Data supplied section start

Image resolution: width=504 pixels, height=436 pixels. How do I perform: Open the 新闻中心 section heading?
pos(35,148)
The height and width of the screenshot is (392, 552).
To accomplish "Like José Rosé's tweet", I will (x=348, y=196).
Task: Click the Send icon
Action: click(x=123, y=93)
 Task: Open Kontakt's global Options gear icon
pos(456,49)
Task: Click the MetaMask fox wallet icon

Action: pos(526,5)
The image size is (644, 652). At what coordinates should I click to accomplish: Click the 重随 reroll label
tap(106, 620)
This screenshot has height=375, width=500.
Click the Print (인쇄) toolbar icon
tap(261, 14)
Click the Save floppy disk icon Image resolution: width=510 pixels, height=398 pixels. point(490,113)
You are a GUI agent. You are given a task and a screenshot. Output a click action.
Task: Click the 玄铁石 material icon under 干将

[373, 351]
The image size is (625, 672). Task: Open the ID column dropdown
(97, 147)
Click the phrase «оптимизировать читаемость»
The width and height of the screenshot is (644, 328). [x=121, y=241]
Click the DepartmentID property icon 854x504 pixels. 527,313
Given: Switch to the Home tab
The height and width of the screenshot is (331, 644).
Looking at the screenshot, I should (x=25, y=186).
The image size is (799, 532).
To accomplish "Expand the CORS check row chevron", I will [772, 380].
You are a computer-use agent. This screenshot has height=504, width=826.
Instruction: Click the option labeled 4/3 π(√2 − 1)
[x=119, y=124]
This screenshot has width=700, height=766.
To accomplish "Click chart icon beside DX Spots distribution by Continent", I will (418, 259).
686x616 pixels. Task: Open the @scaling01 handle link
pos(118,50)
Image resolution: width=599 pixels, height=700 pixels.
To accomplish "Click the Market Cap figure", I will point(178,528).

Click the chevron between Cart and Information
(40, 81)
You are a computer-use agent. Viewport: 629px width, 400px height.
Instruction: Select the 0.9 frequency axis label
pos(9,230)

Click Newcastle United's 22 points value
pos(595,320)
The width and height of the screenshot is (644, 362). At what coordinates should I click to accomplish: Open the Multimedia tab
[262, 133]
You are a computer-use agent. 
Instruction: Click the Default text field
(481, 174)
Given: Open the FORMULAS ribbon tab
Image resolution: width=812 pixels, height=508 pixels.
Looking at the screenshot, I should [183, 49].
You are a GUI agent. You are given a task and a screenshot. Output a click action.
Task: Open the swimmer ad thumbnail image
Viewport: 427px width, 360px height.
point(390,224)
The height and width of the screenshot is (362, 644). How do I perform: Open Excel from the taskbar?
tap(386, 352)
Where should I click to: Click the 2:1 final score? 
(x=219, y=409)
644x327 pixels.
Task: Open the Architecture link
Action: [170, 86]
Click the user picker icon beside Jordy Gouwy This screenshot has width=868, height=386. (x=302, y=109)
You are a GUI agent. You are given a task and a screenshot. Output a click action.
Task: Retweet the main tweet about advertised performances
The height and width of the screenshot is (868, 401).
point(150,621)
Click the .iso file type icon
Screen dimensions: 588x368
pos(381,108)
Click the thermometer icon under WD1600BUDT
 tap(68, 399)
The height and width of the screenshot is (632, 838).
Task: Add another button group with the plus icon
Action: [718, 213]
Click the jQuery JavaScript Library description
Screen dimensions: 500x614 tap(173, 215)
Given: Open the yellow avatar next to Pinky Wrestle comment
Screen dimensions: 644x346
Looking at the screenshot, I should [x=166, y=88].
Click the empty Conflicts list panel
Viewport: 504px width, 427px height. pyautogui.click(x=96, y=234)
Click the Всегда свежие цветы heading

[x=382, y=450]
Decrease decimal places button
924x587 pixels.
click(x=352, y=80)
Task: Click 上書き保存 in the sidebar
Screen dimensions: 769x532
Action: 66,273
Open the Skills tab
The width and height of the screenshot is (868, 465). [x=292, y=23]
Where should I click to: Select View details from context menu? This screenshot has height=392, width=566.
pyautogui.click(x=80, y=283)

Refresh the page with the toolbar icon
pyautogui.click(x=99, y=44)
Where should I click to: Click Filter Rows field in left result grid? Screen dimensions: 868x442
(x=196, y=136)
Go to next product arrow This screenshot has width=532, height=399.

Data supplied section end

§ **The problem**
Retype all of the lines shown above, keeping each one exact.

§ **The answer**
Image resolution: width=504 pixels, height=436 pixels. How do I perform: Open the 新闻中心 section heading?
pos(35,148)
The height and width of the screenshot is (392, 552).
To accomplish "Like José Rosé's tweet", I will (x=348, y=196).
Task: Click the Send icon
Action: click(x=123, y=93)
 Task: Open Kontakt's global Options gear icon
pos(456,49)
Task: Click the MetaMask fox wallet icon

Action: pos(526,5)
The image size is (644, 652). At what coordinates should I click to accomplish: Click the 重随 reroll label
tap(106, 620)
This screenshot has height=375, width=500.
Click the Print (인쇄) toolbar icon
tap(261, 14)
Click the Save floppy disk icon Image resolution: width=510 pixels, height=398 pixels. point(490,113)
You are a GUI agent. You are given a task and a screenshot. Output a click action.
Task: Click the 玄铁石 material icon under 干将

[373, 351]
The image size is (625, 672). Task: Open the ID column dropdown
(97, 147)
Click the phrase «оптимизировать читаемость»
The width and height of the screenshot is (644, 328). [x=121, y=241]
Click the DepartmentID property icon 854x504 pixels. 527,313
Given: Switch to the Home tab
The height and width of the screenshot is (331, 644).
Looking at the screenshot, I should (x=25, y=186).
The image size is (799, 532).
To accomplish "Expand the CORS check row chevron", I will [772, 380].
You are a computer-use agent. This screenshot has height=504, width=826.
Instruction: Click the option labeled 4/3 π(√2 − 1)
[x=119, y=124]
This screenshot has width=700, height=766.
To accomplish "Click chart icon beside DX Spots distribution by Continent", I will (418, 259).
686x616 pixels. Task: Open the @scaling01 handle link
pos(118,50)
Image resolution: width=599 pixels, height=700 pixels.
To accomplish "Click the Market Cap figure", I will point(178,528).

Click the chevron between Cart and Information
(40, 81)
You are a computer-use agent. Viewport: 629px width, 400px height.
Instruction: Select the 0.9 frequency axis label
pos(9,230)

Click Newcastle United's 22 points value
pos(595,320)
The width and height of the screenshot is (644, 362). At what coordinates should I click to accomplish: Open the Multimedia tab
[262, 133]
You are a computer-use agent. 
Instruction: Click the Default text field
(481, 174)
Given: Open the FORMULAS ribbon tab
Image resolution: width=812 pixels, height=508 pixels.
Looking at the screenshot, I should [183, 49].
You are a GUI agent. You are given a task and a screenshot. Output a click action.
Task: Open the swimmer ad thumbnail image
Viewport: 427px width, 360px height.
point(390,224)
The height and width of the screenshot is (362, 644). How do I perform: Open Excel from the taskbar?
tap(386, 352)
Where should I click to: Click the 2:1 final score? 
(x=219, y=409)
644x327 pixels.
Task: Open the Architecture link
Action: [170, 86]
Click the user picker icon beside Jordy Gouwy This screenshot has width=868, height=386. (x=302, y=109)
You are a GUI agent. You are given a task and a screenshot. Output a click action.
Task: Retweet the main tweet about advertised performances
The height and width of the screenshot is (868, 401).
point(150,621)
Click the .iso file type icon
Screen dimensions: 588x368
pos(381,108)
Click the thermometer icon under WD1600BUDT
 tap(68, 399)
The height and width of the screenshot is (632, 838).
Task: Add another button group with the plus icon
Action: [718, 213]
Click the jQuery JavaScript Library description
Screen dimensions: 500x614 tap(173, 215)
Given: Open the yellow avatar next to Pinky Wrestle comment
Screen dimensions: 644x346
Looking at the screenshot, I should [x=166, y=88].
Click the empty Conflicts list panel
Viewport: 504px width, 427px height. pyautogui.click(x=96, y=234)
Click the Всегда свежие цветы heading

[x=382, y=450]
Decrease decimal places button
924x587 pixels.
click(x=352, y=80)
Task: Click 上書き保存 in the sidebar
Screen dimensions: 769x532
Action: 66,273
Open the Skills tab
The width and height of the screenshot is (868, 465). [x=292, y=23]
Where should I click to: Select View details from context menu? This screenshot has height=392, width=566.
pyautogui.click(x=80, y=283)

Refresh the page with the toolbar icon
pyautogui.click(x=99, y=44)
Where should I click to: Click Filter Rows field in left result grid? Screen dimensions: 868x442
(x=196, y=136)
Go to next product arrow This screenshot has width=532, height=399.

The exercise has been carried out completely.